Exercise details ▸ Say how many lines of the material below contain the word "computer", with no other words.
START Material provided
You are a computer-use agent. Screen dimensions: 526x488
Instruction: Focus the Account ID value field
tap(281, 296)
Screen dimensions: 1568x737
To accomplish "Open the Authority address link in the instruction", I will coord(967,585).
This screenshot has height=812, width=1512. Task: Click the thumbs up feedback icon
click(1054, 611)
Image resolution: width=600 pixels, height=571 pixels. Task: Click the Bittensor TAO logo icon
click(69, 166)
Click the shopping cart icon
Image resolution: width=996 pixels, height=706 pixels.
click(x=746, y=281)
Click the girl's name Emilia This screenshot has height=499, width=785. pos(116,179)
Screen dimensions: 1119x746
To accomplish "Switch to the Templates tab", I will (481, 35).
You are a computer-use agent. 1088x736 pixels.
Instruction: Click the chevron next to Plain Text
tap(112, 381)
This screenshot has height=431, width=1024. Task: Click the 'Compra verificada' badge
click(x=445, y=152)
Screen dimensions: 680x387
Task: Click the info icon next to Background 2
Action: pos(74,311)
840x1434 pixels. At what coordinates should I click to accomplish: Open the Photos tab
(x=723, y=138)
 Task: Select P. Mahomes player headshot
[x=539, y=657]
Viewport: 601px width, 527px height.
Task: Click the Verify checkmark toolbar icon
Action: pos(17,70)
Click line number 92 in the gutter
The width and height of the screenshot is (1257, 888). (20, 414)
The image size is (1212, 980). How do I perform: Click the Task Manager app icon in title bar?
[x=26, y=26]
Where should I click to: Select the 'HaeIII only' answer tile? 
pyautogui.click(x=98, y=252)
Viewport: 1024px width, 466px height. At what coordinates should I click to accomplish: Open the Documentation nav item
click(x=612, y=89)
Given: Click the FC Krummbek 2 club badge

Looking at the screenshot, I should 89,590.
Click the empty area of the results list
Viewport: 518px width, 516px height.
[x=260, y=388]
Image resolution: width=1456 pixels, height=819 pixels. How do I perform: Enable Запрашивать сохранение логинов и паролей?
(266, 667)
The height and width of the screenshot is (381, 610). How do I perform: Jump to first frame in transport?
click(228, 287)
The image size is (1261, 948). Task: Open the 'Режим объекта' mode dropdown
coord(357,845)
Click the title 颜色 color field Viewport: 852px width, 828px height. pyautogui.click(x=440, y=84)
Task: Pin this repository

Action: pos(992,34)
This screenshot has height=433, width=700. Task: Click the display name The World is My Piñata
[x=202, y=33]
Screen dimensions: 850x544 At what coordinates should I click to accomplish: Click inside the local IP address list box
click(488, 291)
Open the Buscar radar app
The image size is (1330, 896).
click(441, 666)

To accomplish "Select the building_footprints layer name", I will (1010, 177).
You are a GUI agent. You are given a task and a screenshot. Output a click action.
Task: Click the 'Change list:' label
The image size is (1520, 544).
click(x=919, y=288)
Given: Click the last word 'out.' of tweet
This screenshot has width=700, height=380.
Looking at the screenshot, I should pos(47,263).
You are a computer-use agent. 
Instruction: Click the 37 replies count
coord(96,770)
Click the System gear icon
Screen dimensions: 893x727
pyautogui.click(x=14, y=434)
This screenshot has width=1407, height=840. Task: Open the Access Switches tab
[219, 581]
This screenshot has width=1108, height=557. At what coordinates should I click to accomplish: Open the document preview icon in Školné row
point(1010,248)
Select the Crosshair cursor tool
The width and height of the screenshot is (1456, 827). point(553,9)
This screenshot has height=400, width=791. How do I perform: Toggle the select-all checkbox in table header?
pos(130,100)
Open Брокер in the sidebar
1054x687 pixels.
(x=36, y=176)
END Material provided
Finished task ▸ 3